Sunday Night Baseball on ESPN will feature the Giants and the Dodgers in the rubber game of their series in Los Angeles, as Jeff Samardzija[2] and Kenta Maeda[3] take the mound.

We preview the matchup with a look at the top stats to know on either side.

Giants notes

• Samardzija allowed the most hits, runs and earned runs in all of baseball last season, but the move from the White Sox to the Giants should pay off. The Giants were second in baseball in defensive efficiency last season, while the White Sox were 28th. The Giants were fourth in Defensive Runs Saved last season, with the White Sox at 24th.

• Samardzija has thrown his splitter only nine times this season — three times in his first start and six times in his second start. Last season, he threw at least nine splitters in 27 of his 32 starts. Hitters didn't offer at the first eight splitters he threw this season and each was called a ball. The last one he threw resulted in a fly out.

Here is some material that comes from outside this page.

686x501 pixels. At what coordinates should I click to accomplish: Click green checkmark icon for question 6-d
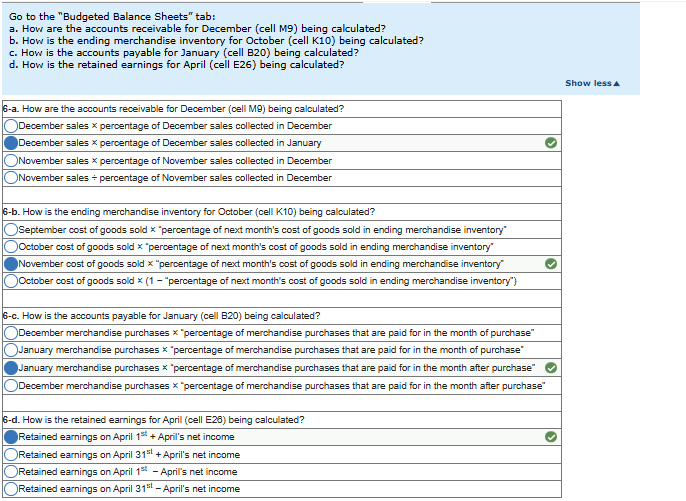(551, 437)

• The Giants committed $251M to free agents this offseason, bringing in Samardzija, Johnny Cueto[4] and Denard Span[5]. That was the third-most by any team behind the Cubs and the Tigers. They committed $268.6M in the previous seven offseasons combined.

• Bruce Bochy has won nine straight playoff series. The Elias Sports Bureau notes that the nine series is the second-longest streak in major-league history. Only Joe Torre had a longer streak, winning 11 straight from 1998-2001.

• Bochy is one of 10 managers in major-league history to win three World Series titles. The other nine are all in the Hall of Fame.

Dodgers Notes

• Kenta Maeda likes to get ahead with his curveball. He's thrown that pitch 11 times on the first pitch of a plate appearance. Six of the 11 have been taken for a strike and hitters have only swung at two of them (a bunt single and a foul ball). He throws curveballs 23 percent of the time on the first pitch (10 percent on all other counts).

• Elias notes that Maeda is the second Dodgers pitcher since 1900 with two scoreless starts of at least six innings to start his career, joining Karl Spooner in 1954.

• Adrian Gonzalez is hitting .364 with a hit in 10 of his 11 games this season. He's been crushing fastballs — 10 of his 16 hits and four of his five extra-base hits (including his home run) have come against fastballs.

• The Dodgers committed $152M to free agents this offseason, and have committed the fourth-most overall to free agents since 1990 ($1.19 billion), behind the Yankees, Red Sox and Cubs.

• After putting Carl Crawford[6] on the DL, the Dodgers have more than $86M in 2016 payroll on the Disabled List. That's more than three teams' entire payrolls (Brewers, Rays, Marlins).